Nokia ships 21.5m smart devices, outpaced by Apple
By Electronista Staff
Nokia this morning claimed a minor return to form with an upturn in its phone business, especially smartphones. It shipped a much larger 21.5 million "converged devices," which includes both its smartphones and the Booklet 3G, in the first quarter of the year. The tally is a 57 percent jump from a year ago and is estimated to give it 41 percent of thesmartphone market, or a slight recovery from both the fall and from a year ago.

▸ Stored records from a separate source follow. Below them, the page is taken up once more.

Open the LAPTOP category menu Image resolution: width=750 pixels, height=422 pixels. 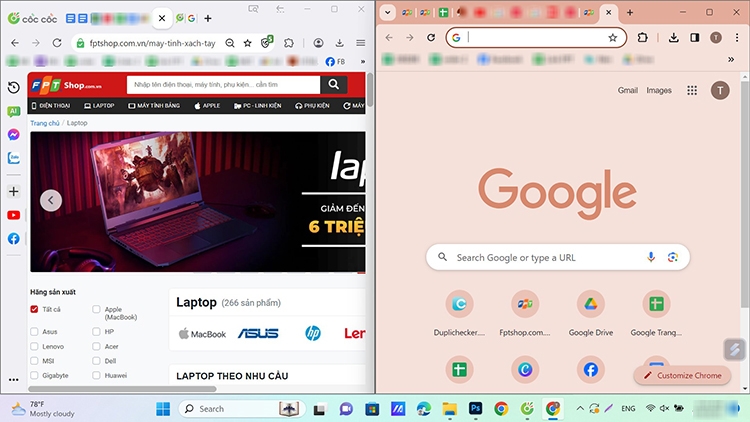pos(99,106)
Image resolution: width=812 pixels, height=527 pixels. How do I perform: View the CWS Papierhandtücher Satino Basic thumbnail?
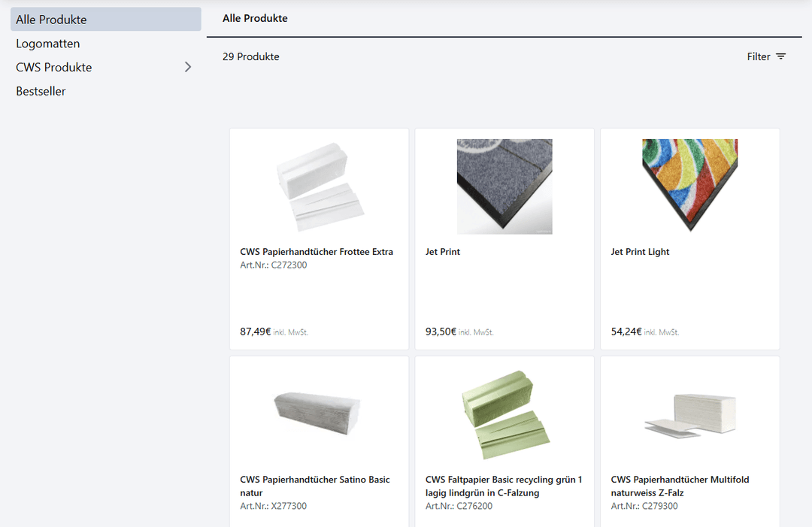319,414
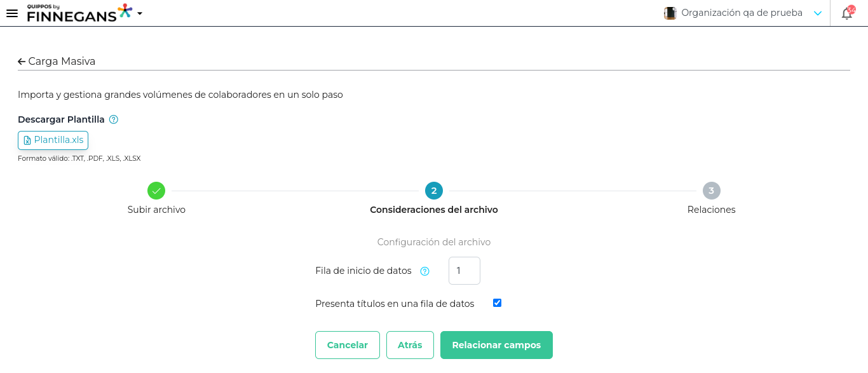This screenshot has width=868, height=373.
Task: Click the Fila de inicio de datos field
Action: point(464,271)

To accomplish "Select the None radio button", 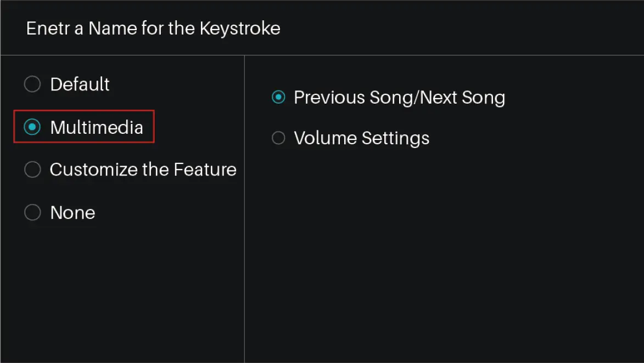I will click(x=32, y=212).
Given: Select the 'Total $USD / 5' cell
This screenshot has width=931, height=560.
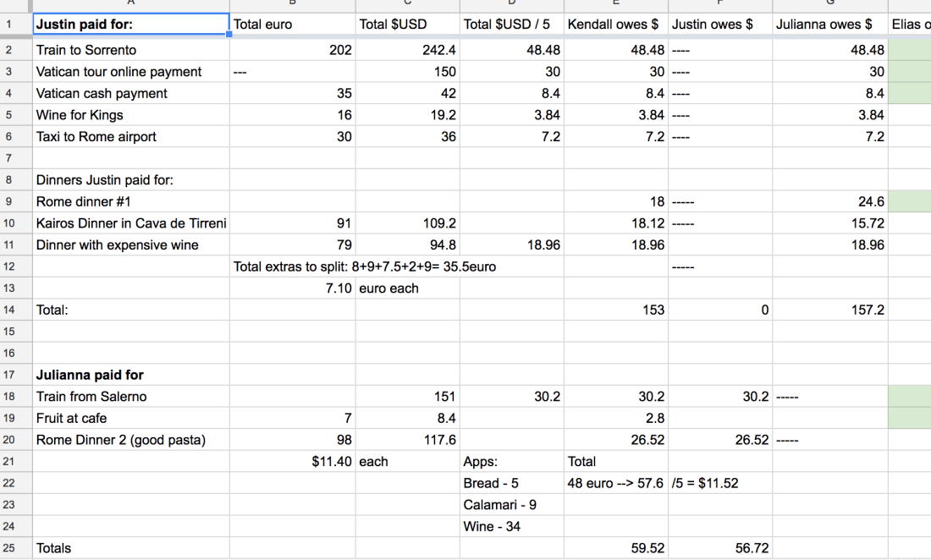Looking at the screenshot, I should pos(512,25).
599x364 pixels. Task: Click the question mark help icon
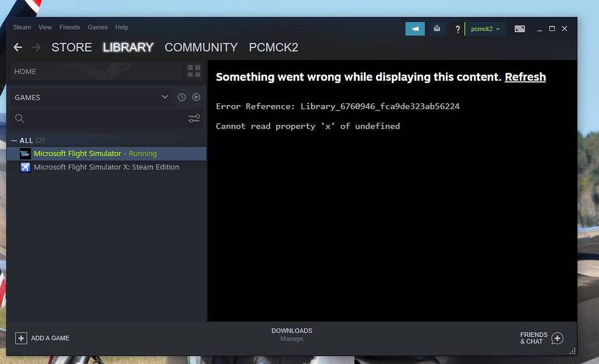click(x=457, y=29)
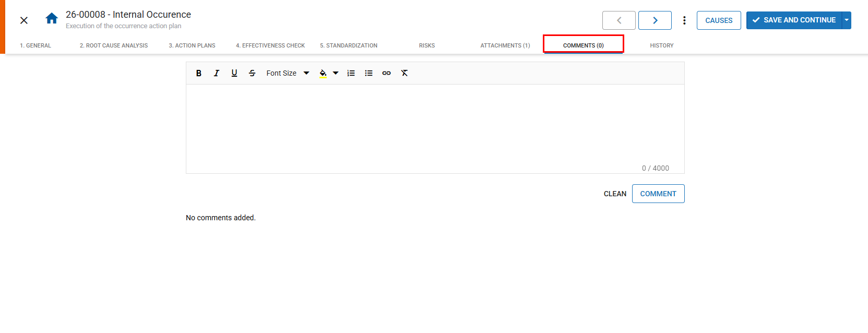Toggle bold formatting in comment editor
868x333 pixels.
click(x=199, y=74)
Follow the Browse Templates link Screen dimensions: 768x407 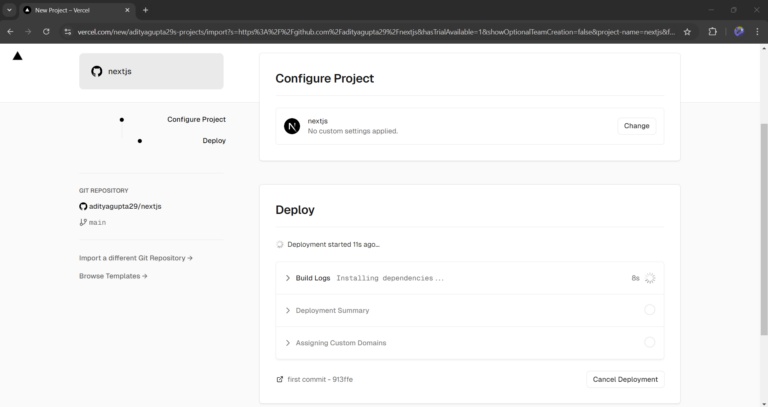click(113, 276)
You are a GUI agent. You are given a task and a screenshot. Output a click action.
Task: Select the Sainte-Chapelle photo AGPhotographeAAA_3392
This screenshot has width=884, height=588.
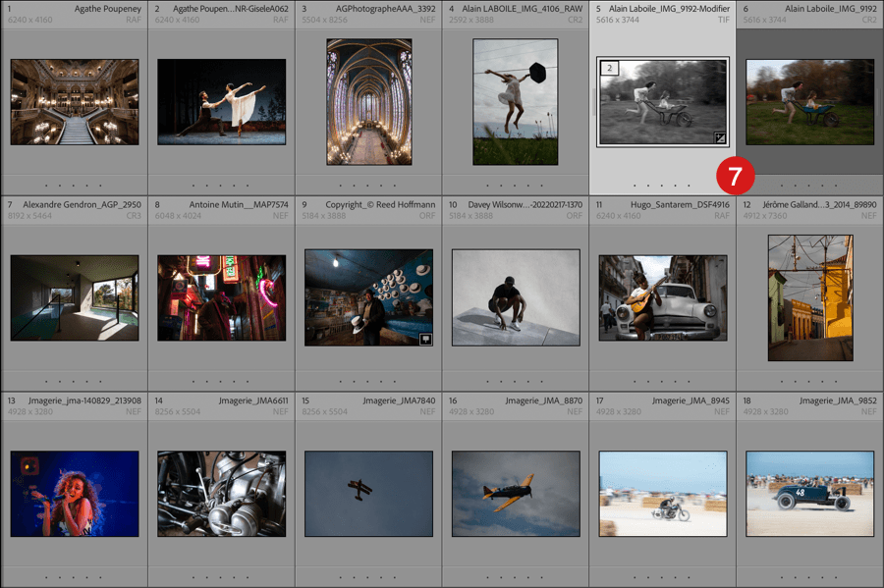(368, 101)
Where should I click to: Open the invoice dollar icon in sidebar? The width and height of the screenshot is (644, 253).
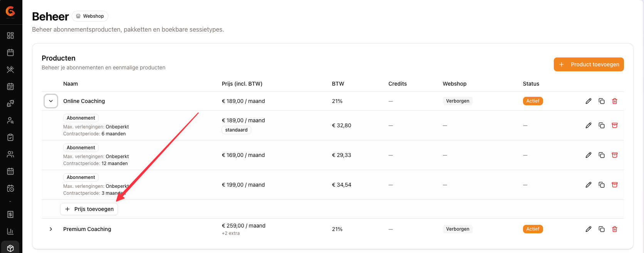pyautogui.click(x=10, y=214)
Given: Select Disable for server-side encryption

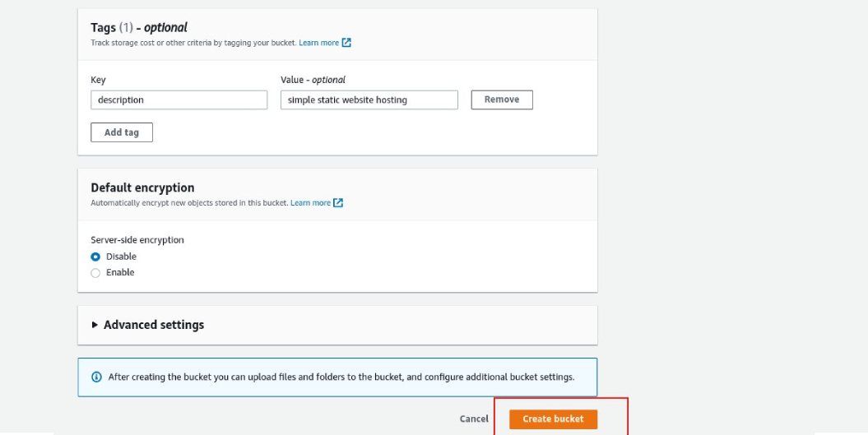Looking at the screenshot, I should 95,257.
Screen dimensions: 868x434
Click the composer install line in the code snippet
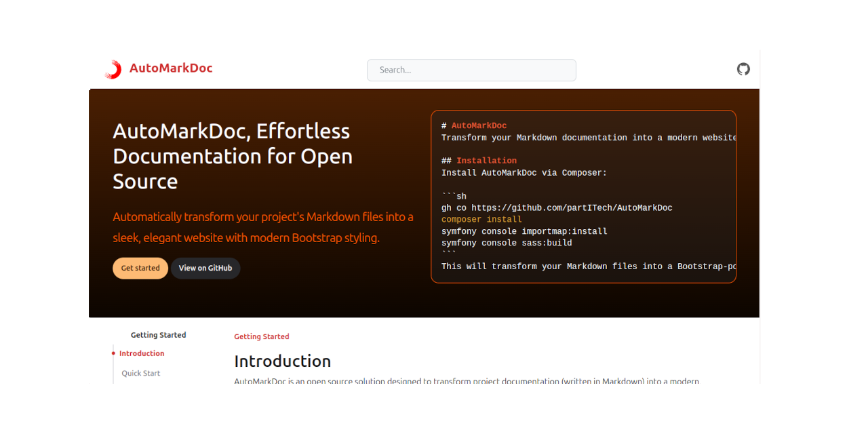tap(480, 219)
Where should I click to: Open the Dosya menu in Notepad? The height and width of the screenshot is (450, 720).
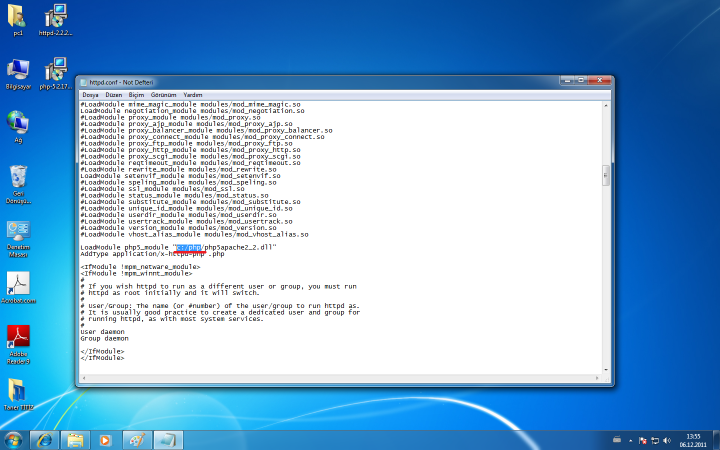click(89, 95)
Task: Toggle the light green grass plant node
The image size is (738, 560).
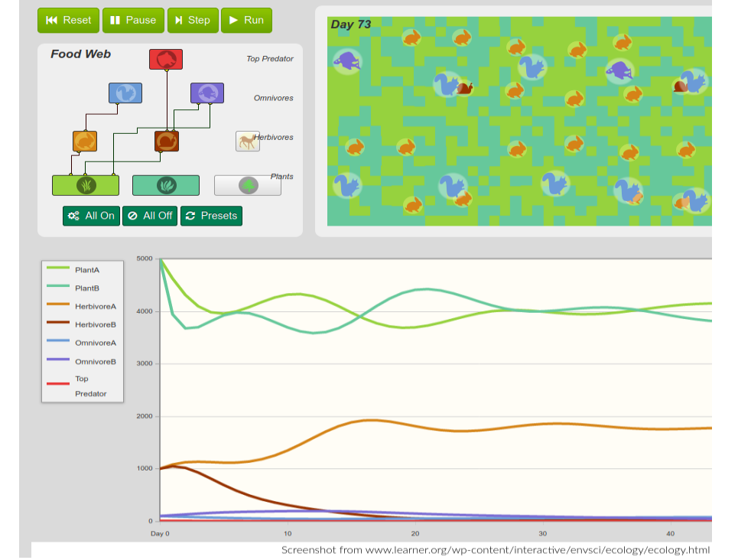Action: click(x=86, y=185)
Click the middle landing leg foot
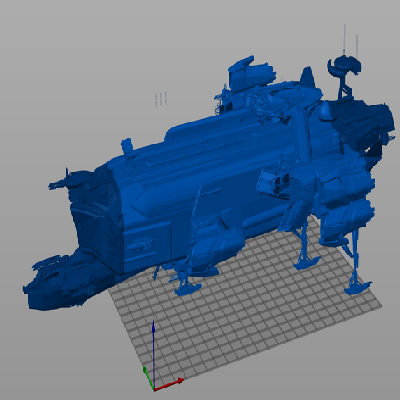Viewport: 400px width, 400px height. click(x=306, y=262)
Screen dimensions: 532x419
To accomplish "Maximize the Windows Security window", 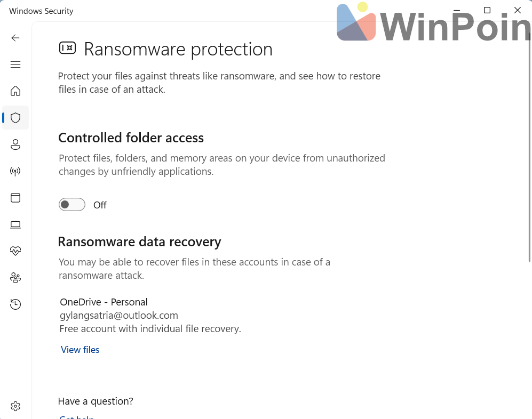I will click(487, 10).
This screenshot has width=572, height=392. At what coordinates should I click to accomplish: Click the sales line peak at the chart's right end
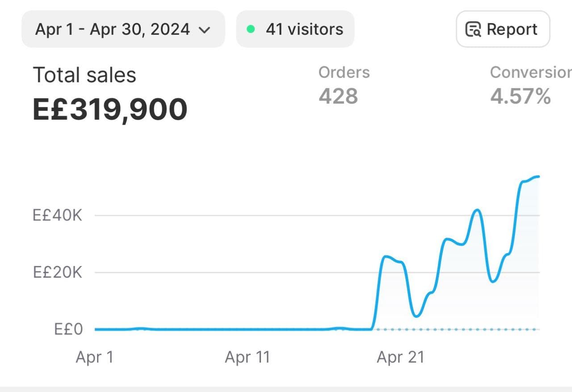537,177
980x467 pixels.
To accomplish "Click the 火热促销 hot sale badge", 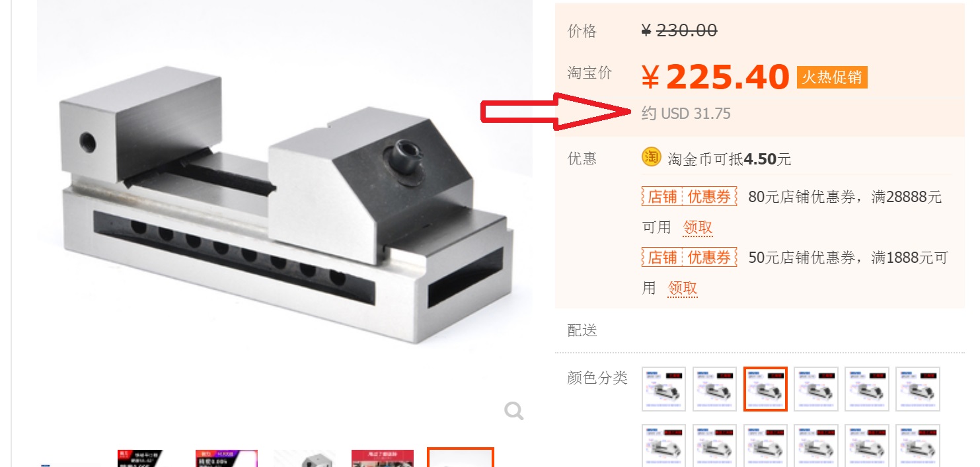I will pyautogui.click(x=832, y=77).
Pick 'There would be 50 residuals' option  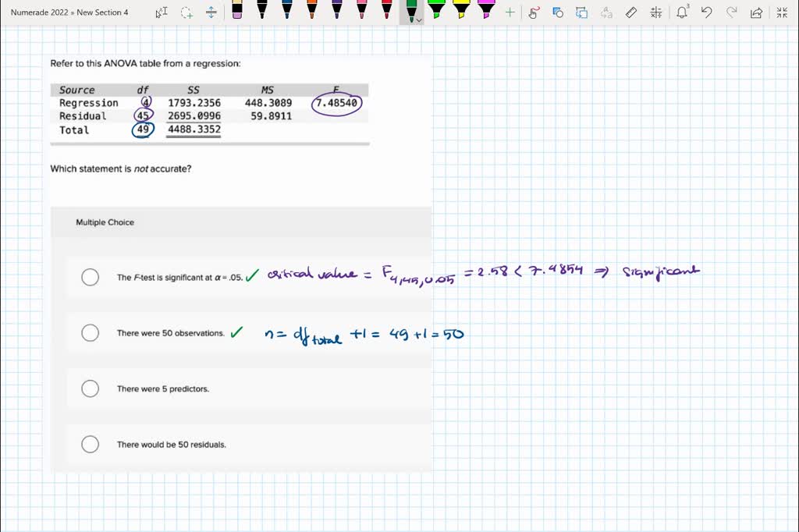(91, 445)
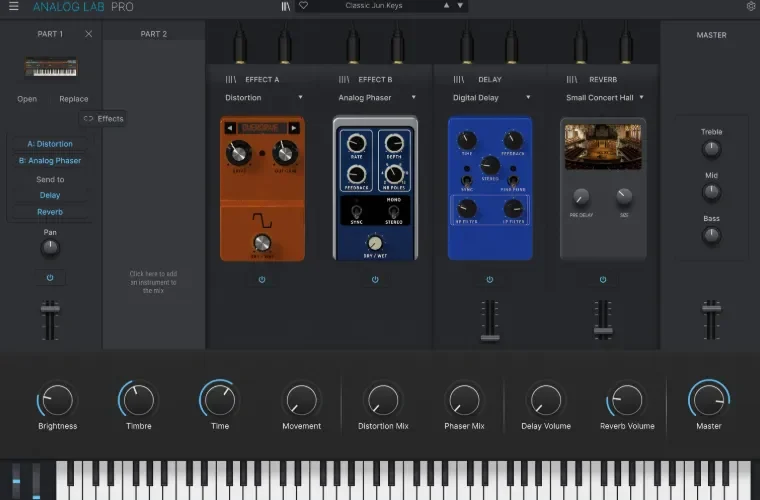The height and width of the screenshot is (500, 760).
Task: Expand the Distortion effect type dropdown
Action: coord(264,97)

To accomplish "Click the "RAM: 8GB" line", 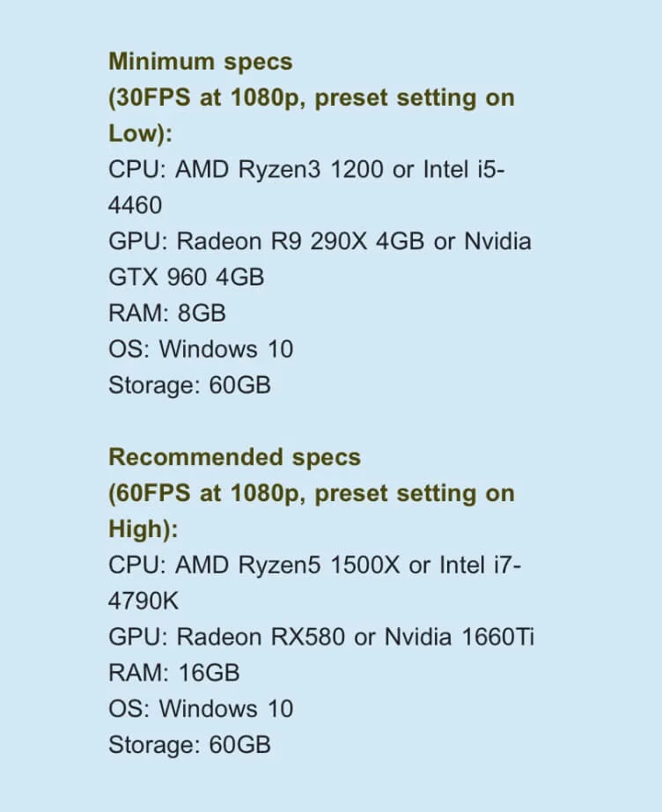I will pos(167,314).
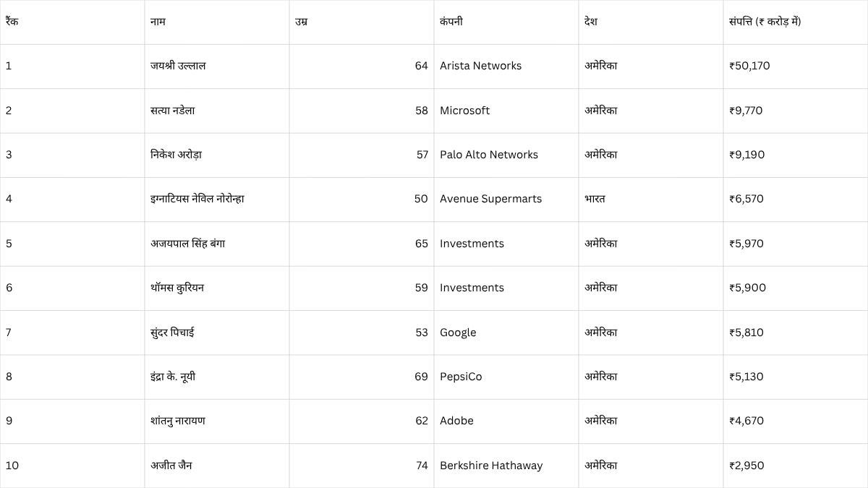This screenshot has width=868, height=488.
Task: Click the देश column header
Action: (592, 22)
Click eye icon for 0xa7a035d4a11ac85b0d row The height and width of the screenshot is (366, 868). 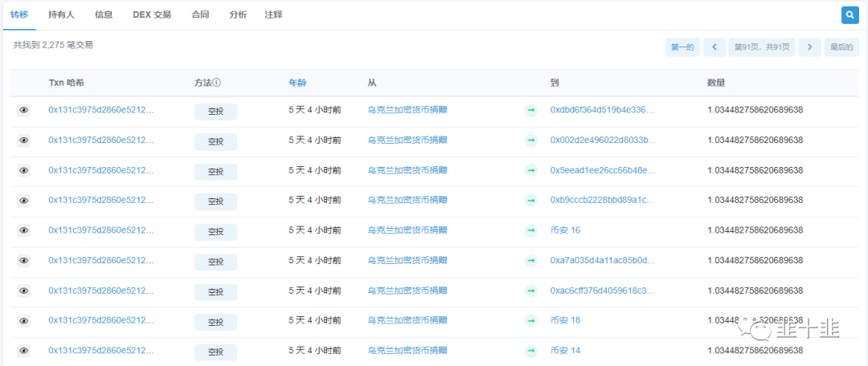click(x=24, y=261)

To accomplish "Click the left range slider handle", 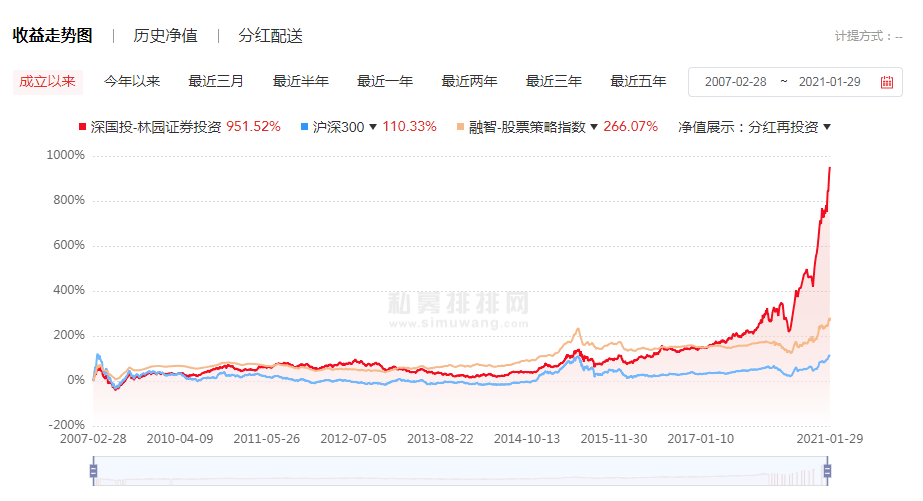I will 94,471.
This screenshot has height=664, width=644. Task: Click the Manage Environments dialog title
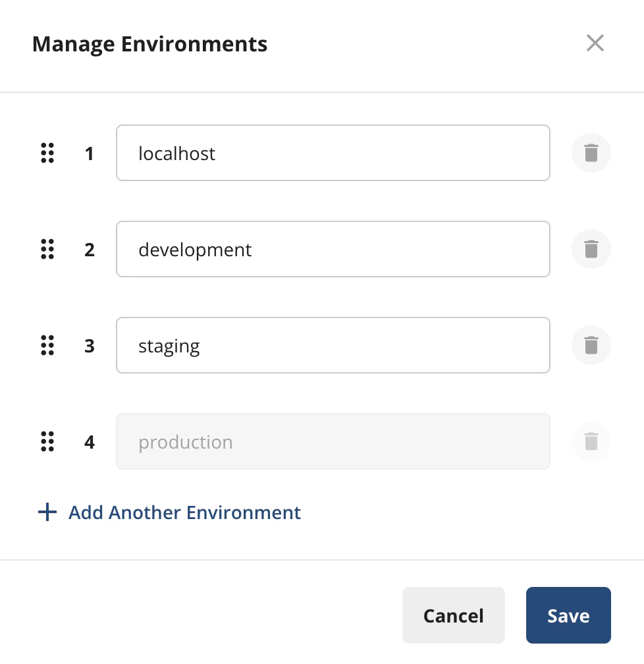pos(149,44)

Its overall cellphone shipments were up a more modest 16 percent to 107.8 million units, which combined with job cuts was enough to boost its profit up 60 percent from a year ago to 820 million euros, or about $1.1 billion.
The gains, while an improvement, weren't necessarily enough to outpace competition in the smartphone arena. While enough to hold on to its lead in sheer volume, the growth was far slower than Apple's 131 percent jump in iPhone shipments. Nokia also didn't say how many of its 21.5 million units were Booklet 3Gs and likely had a smaller actual share in pure phone devices.
Apple is so far the only major smartphone maker known to have seen a quarter-to-quarter increase in its phone shipments following the typical post-holiday lull, although LG, Motorola, Samsung and Sony Ericsson have yet to report back on their own results.
Nokia still expects the phone industry's numbers to grow 10 percent in 2010 but also thinks its market share will stay flat over the year. It hasn't said what it expects to keep its performance going in the current quarter and is mostly relying on existing phones as well as entry-level smartphones like the C5and 5230 for the spring. Company chief Olli-Pekka Kallasvuo admitted that the company still faces "tough competition with respect to the high end of our mobile device portfolio," likely referencing both Apple and RIM.
The first Symbian^3 phone has also been dealt a setback, as Nokia has officially said it's on track to announce the phone in the spring but that it won't actually ship until sometime in the summer. The new OS adds frequently requested features that would help Symbian catch up to modern smartphone platforms, such as multi-touch.